Hemos dicho que hay otro aspecto que es preciso rescatar de la perspectiva
fenomenológica. Se trata de la importancia del “mostrar”. Ello se conjuga en dos
direcciones diferentes que operan normalmente en sentido contrario. Por un lado, en
permitir que la experiencia, el fenómeno que estamos tratando, se manifieste, se
“muestre” en su mayor plenitud. No lo olvidemos, los fenómenos remiten a las
apariencias, a las cosas tal como ellas se nos muestran. Es muy importante, por lo
tanto, el permitir que ellas puedan manifestarse en sus más variadas dimensiones.

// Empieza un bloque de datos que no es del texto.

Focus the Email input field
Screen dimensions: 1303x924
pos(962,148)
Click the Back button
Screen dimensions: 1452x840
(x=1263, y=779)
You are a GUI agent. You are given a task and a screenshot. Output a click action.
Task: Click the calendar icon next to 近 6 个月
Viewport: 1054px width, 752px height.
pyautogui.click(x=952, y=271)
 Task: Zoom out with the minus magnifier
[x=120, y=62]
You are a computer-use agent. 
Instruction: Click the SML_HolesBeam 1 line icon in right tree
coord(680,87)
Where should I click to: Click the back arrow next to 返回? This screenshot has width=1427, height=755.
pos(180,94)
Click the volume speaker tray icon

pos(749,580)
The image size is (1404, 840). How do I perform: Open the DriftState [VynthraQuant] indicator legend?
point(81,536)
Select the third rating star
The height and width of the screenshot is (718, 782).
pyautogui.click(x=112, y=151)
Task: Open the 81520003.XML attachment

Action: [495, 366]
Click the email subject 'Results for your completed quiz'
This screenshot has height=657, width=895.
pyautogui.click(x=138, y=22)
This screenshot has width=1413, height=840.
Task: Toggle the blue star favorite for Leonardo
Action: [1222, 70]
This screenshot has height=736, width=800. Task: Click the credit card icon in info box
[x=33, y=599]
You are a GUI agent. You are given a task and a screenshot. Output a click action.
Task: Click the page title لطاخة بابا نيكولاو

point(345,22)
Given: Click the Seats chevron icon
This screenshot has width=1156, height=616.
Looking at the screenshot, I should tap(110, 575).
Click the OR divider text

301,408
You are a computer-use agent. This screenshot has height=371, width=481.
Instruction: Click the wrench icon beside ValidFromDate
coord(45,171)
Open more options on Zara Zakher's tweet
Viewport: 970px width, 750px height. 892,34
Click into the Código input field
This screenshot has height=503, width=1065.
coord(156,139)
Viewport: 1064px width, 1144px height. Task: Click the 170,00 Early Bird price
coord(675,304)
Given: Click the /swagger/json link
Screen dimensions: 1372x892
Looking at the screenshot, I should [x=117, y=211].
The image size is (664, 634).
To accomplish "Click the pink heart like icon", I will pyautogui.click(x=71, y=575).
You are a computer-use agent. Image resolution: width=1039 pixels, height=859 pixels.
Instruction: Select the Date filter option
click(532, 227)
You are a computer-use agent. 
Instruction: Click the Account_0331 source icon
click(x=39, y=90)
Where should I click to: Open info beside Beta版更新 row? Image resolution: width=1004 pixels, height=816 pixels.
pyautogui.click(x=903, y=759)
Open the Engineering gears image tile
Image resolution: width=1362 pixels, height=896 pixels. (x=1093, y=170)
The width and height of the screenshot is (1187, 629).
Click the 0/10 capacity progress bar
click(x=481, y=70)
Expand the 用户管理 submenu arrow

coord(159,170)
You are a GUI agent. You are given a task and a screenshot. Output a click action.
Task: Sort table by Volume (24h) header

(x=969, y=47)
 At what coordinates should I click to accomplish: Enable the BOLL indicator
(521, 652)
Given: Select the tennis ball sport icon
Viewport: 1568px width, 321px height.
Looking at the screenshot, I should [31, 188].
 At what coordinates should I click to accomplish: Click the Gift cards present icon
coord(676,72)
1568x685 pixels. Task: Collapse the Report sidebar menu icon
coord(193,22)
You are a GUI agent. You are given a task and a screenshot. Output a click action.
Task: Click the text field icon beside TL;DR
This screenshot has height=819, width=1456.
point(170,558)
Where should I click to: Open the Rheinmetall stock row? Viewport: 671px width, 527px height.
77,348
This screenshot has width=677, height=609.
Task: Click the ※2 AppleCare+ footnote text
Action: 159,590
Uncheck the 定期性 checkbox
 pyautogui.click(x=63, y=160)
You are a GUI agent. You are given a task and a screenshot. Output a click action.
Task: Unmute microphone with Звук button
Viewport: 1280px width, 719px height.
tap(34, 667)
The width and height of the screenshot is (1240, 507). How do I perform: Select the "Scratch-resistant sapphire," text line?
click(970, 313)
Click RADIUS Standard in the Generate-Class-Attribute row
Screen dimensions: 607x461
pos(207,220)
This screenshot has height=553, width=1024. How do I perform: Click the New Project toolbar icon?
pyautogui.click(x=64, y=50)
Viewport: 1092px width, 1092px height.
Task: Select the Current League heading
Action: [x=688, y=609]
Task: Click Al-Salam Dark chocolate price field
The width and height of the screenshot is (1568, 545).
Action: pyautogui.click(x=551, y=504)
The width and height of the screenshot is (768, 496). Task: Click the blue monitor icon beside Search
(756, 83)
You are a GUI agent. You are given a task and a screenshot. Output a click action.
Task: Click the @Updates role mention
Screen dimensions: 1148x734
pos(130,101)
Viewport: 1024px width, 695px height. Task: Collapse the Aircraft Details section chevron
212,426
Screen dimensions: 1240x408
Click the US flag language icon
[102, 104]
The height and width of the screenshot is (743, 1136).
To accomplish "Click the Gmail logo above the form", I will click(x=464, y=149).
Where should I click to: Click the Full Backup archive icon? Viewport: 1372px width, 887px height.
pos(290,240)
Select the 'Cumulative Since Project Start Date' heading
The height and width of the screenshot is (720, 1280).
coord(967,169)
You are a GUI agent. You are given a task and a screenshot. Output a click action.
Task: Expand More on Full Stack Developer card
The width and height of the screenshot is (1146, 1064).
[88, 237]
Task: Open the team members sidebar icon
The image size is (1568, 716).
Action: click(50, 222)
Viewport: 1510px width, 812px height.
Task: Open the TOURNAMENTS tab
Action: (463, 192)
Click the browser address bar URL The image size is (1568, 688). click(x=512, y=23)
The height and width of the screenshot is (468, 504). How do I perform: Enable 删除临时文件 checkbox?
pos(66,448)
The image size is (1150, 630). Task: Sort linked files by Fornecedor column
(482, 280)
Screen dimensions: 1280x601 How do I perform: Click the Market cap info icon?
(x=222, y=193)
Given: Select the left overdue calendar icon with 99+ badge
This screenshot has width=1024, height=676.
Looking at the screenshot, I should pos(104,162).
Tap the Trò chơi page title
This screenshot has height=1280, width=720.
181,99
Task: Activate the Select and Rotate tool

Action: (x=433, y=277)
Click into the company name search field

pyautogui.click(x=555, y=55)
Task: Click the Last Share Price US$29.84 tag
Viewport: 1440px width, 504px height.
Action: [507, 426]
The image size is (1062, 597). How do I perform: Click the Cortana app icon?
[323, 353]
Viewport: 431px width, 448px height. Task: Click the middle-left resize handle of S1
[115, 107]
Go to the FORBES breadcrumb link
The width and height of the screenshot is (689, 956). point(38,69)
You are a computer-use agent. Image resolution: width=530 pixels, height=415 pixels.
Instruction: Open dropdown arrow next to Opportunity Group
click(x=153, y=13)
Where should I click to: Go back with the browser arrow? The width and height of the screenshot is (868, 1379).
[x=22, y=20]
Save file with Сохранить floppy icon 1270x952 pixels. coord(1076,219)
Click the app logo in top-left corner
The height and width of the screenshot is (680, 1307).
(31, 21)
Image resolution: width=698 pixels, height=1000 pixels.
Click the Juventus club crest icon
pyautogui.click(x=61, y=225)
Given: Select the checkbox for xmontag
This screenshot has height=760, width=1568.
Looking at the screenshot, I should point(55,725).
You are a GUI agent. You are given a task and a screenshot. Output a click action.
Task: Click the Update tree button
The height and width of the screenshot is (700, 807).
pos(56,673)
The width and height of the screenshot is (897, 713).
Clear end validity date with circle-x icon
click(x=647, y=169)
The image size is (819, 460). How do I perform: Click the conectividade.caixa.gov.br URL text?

Ello
implica saber esperar, tener paciencia, no apurar las cosas.

Esta distinción entre un lenguaje que no sólo demuestra, sino que posee también el
poder del mostrar, será uno de los elementos destacados de la filosofía de Ludwig
Wittgenstein (1889-1951), uno de los fundadores de la filosofía del lenguaje, a quién
nos referiremos en una de nuestras próximas columnas. Cabe advertir que la capacidad
del lenguaje para mostrar y no sólo para demostrar y argumentar, es uno de los pilares
de nuestra mirada ontológica al quehacer educativo y elemento clave en el diseño de
nuestras propias prácticas pedagógicas.

Con el propósito de situar al lector, cabe señalas que la fenomenología, inaugurada


inicialmente por Husserl, se extiende al trabajo de varios otros filósofos que le confieren
un sentido muchas veces diferente. Entre ellos cabe mencionar a Heidegger, quien
desarrolla una fenomenología existencial, y Merleau-Ponty (1908-1961), quien
incorpora al cuerpo como factor importante de la experiencia fenomenológica.